The MIT Sloan School of Management has launched a new cybersecurity consortium aimed at bringing together security researchers and business to improve the cybersecurity of critical infrastructure. The Interdisciplinary Consortium for Improving Critical Infrastructure Cybersecurity, also known as (IC) 3 will focus on the strategic, managerial, and operational issues related to cybersecurity.
“The cybersecurity of our critical infrastructure is a serious national security challenge. This new consortium will help MIT Sloan to make a deep and lasting impact in this area through interdisciplinary research and industry partnerships,” says MIT Sloan Dean David Schmittlein.
(IC)3, which is pronounced “IC-cube”, includes diverse and interdisciplinary faculty, with professors from MIT Sloan, the School of Engineering, and the School of Humanities and Social Sciences. The initiative also works in collaboration with industry partners across the entire infrastructure value chain. Partners include ExxonMobil, Schneider Electric, Limelight Networks and, NextNine.

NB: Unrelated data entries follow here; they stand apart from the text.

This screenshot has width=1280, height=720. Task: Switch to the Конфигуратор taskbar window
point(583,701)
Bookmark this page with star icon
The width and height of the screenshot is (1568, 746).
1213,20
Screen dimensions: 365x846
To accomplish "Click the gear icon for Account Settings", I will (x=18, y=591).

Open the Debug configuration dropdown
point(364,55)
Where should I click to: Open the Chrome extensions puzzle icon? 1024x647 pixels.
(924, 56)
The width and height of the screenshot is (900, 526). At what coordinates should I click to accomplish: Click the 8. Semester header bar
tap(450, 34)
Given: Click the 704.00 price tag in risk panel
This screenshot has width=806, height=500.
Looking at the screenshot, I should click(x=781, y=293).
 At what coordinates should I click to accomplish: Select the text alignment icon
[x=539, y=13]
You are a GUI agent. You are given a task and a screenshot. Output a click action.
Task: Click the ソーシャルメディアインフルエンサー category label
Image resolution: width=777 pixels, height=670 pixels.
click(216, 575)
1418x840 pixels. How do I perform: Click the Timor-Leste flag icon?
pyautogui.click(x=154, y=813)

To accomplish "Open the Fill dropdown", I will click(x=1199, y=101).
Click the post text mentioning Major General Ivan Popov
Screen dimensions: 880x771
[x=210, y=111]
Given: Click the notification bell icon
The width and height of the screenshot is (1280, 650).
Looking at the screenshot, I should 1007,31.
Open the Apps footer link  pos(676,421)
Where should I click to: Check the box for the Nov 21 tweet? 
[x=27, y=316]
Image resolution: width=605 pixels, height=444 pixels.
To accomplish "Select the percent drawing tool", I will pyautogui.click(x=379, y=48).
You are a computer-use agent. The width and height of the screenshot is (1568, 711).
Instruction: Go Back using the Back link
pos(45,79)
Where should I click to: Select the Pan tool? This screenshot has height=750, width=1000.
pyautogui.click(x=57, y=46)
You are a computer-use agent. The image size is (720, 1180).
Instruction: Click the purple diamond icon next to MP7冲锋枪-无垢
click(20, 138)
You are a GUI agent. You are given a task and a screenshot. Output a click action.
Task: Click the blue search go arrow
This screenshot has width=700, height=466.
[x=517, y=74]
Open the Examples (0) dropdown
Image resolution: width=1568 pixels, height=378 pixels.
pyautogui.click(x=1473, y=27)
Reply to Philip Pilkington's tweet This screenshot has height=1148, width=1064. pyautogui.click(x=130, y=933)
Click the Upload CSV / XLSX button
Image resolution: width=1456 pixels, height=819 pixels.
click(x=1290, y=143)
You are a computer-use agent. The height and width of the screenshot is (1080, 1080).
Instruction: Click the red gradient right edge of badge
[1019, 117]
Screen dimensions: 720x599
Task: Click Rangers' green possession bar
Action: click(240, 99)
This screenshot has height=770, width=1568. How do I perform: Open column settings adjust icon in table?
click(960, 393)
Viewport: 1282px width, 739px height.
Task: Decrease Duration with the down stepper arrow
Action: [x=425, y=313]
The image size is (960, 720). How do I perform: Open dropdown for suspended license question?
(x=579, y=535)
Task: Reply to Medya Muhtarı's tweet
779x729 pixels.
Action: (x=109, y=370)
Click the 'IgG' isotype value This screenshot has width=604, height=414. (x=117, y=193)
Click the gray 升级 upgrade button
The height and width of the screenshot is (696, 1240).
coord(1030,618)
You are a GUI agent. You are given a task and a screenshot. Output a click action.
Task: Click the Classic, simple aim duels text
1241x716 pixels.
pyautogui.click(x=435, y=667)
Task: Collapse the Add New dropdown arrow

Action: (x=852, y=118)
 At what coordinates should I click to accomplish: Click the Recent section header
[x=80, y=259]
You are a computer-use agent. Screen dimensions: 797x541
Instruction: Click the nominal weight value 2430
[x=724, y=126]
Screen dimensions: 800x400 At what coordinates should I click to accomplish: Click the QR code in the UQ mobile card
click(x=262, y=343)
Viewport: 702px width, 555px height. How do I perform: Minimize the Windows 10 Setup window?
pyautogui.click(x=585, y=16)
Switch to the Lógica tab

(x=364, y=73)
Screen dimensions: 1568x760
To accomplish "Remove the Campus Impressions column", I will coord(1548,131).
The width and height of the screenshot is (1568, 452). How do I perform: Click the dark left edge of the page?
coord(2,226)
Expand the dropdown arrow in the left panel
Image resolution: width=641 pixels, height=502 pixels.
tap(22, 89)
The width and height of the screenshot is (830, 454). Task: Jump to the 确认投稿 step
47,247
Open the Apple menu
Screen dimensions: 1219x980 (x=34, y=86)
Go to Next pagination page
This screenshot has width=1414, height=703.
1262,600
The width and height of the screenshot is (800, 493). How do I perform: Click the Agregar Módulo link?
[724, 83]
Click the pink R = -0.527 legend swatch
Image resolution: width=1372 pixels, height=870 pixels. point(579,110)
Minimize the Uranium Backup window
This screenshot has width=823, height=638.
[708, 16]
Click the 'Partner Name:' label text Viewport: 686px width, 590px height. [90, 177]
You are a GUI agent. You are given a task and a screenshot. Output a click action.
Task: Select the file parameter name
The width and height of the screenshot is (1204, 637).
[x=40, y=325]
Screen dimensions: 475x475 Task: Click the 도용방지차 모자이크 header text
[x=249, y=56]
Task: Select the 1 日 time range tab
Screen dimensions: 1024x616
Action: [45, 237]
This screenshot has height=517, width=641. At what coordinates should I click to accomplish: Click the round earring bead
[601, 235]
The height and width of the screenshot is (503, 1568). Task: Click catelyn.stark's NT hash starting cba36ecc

The consortium will initially focus on a handful of research projects that include developing metrics and models for organizations for cyber-risk analysis; simulation and modeling of cybersecurity resilience, and applying lessons learned from “accident” prevention research to prevent cybersecurity failures.
In addition, certain projects will be conducted in collaboration with international academic partners, initially Masdar Institute (Abu Dhabi) and Singapore University for Technology and Design.
The consortium is one of three interrelated and collaborative programs at MIT that will focus on cybersecurity. The effort is partly backed by a $15 million grant from the William and Flora Hewlett Foundation. That grant helped to launch the MIT Cybersecurity Policy Initiative (CPI), which will collaborate with (IC)3, alongside MIT’s Computer Science and Artificial Intelligence Laboratory (CSAIL) which just launched Cybersecurity@CSAIL, an initiative focused on the more technical aspects of cybersecurity infrastructure.
MIT isn’t the first school to launch an effort like this, others in closer proximity to Washington DC including the Universities of Virginia and Maryland are building similar efforts.